ASCOLI PICENO – “Il nostro è un Dio misericordioso ma non ‘buonista’”. Lo ha detto il vescovo di Ascoli mons. Giovanni D’Ercole nella messa nel campo di Arquata ed è stato riportato dall’Ansa tramite una nota.

“Se oggi noi diciamo ‘mai più morti con il sisma’ Dio ci assicura la sua protezione perché questo avvenga; domanda però nel contempo l’impegno di tutti a lottare contro l’ingiustizia, a vigilare sulla legalità e il rispetto della natura e della dignità umana”. “Il modo migliore per onorare la memoria delle vittime è lasciarci abbracciare dall’amore di Dio, testimoniato dalla solidarietà concreta degli uomini. Il terremoto può averci tolto tutto quello che possedevamo, ma non ha tolto la possibilità di ridare senso al dramma stesso che si è abbattuto su di noi”

In un passo dell’omelia, il presule ha citato il libro “Uno psicologo nel lager” di Viktor Emile Frankl, che ad Auschwitz ha perso tutti. “Quando non siamo più in grado di cambiare una situazione, siamo sfidati a cambiare noi stessi. E’ proprio così – ha ribadito monsignor D’Ercole – in un certo modo possiamo dire che il dolore ci obbliga a guardare la realtà con gli occhi della verità: l’imprevisto esiste; il terremoto è un indispensabile fenomeno della natura con il quale l’umanità convive da sempre; la morte non è un incidente di percorso, anche se arriva indisturbata e decisa quando meno te l’aspetti. In questi momenti – ha detto ancora – come molti di voi hanno provato sulla loro pelle, crolla il mondo, non solo fisicamente, e ci si ritrova soli a guardare al futuro. Il rischio da evitare – ha concluso – è questo: camminare senza più una meta”.

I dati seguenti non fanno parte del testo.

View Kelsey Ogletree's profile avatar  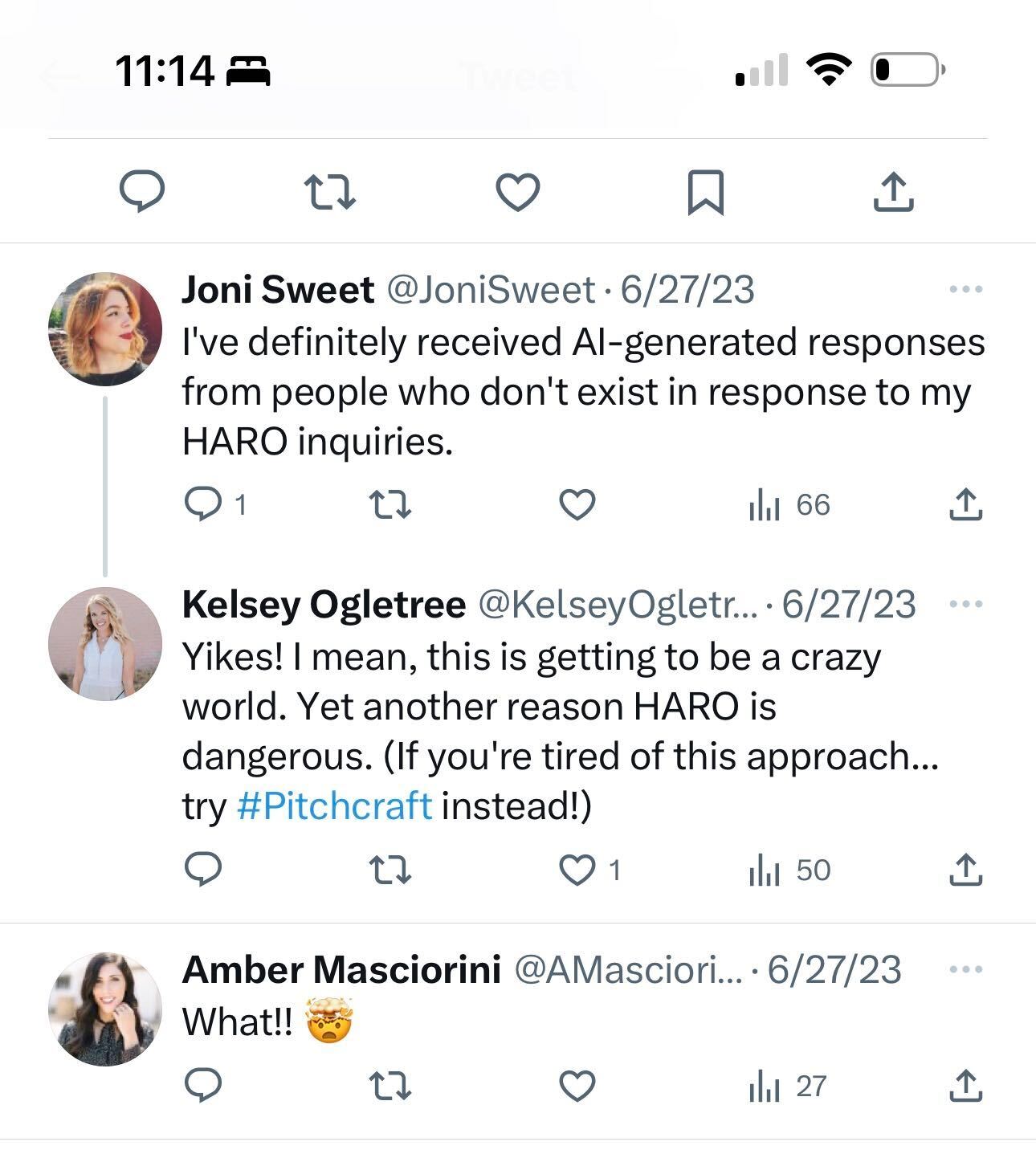pos(105,643)
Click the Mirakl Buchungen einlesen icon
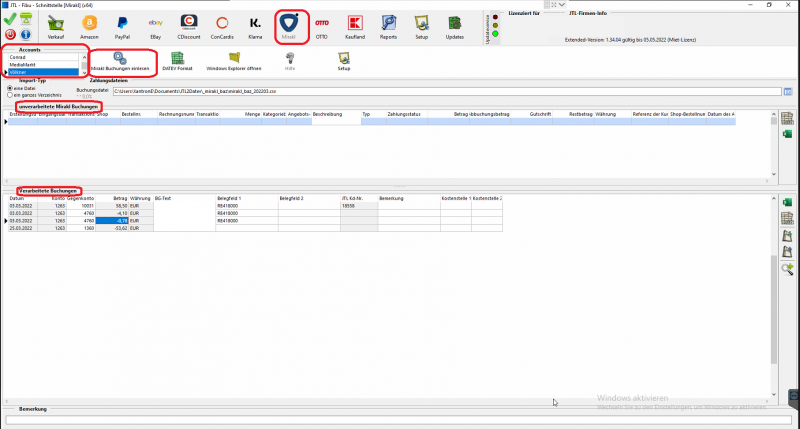The image size is (800, 429). (120, 62)
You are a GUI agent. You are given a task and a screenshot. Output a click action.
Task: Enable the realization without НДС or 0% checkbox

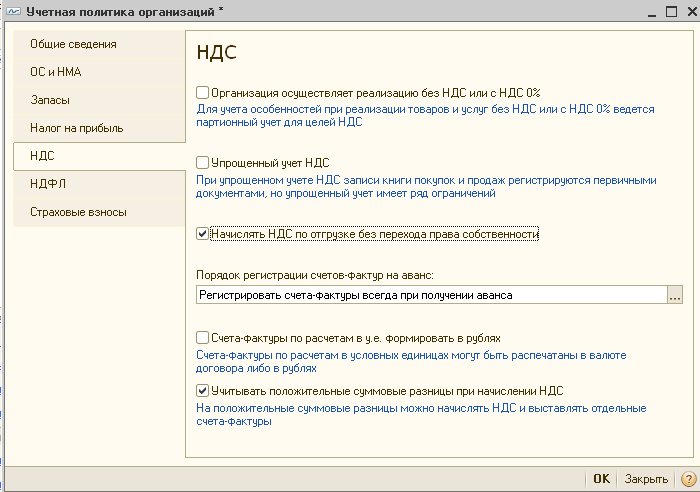click(x=202, y=93)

È stato commovente a Pescara del Tronto l’incontro fra un’anziana donna che nel terremoto del 24 agosto ha perso un figlio e la nuora ed è rimasta sotto le macerie per sei ore e il vescovo mons. Giovanni D’Ercole. Sotto le pietre della sua casa, ha raccontato la donna, ”mi chiedevo Sant’Emidio (protettore dal terremoto e patrono di Ascoli Picen) dov’eri?”.

”Sono eventi che hanno in sé un mistero – ha risposto il vescovo abbracciandola -. Io ti sarò accanto attraverso il mio affetto testimoniandoti la vicinanza di Dio i cui piani sono difficili da capire. C’è sempre un disegno che ha qualcosa di più profondo e che ci sfugge e sono convinto che Dio farà sentire a tutti la sua presenza”.

”Non lo so… perdonami, ma non so se ce la faccio” ha sospirato l’anziana con un filo di voce. ”Ci sono qua io” l’ha rassicurata il vescovo.